What the task asks:
Leave out all pictures. Extract exactly the lines from the one containing "The image size is (600, 496)." through the end of the data.

Dataset excerpts:
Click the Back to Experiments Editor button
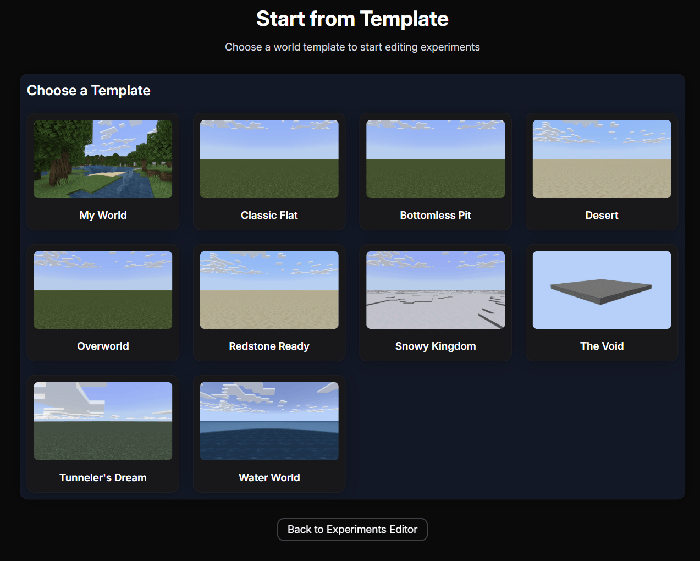The height and width of the screenshot is (561, 700). (352, 529)
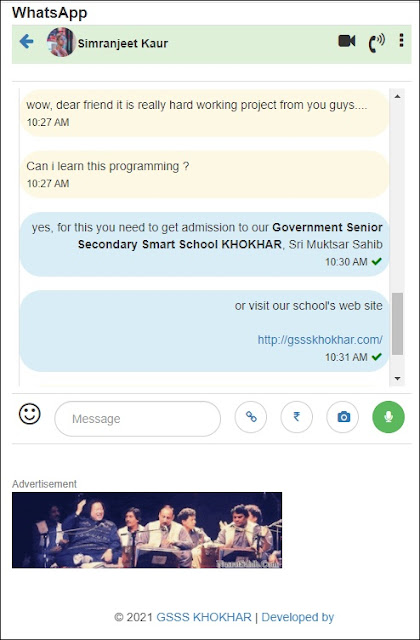420x640 pixels.
Task: Click the chat scrollbar up arrow
Action: pyautogui.click(x=397, y=96)
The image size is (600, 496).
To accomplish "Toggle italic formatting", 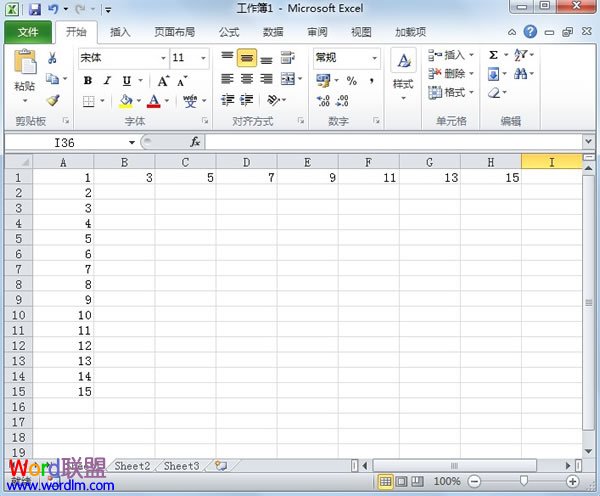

Result for this task:
The image size is (600, 496).
To accomplish "Toggle italic formatting", 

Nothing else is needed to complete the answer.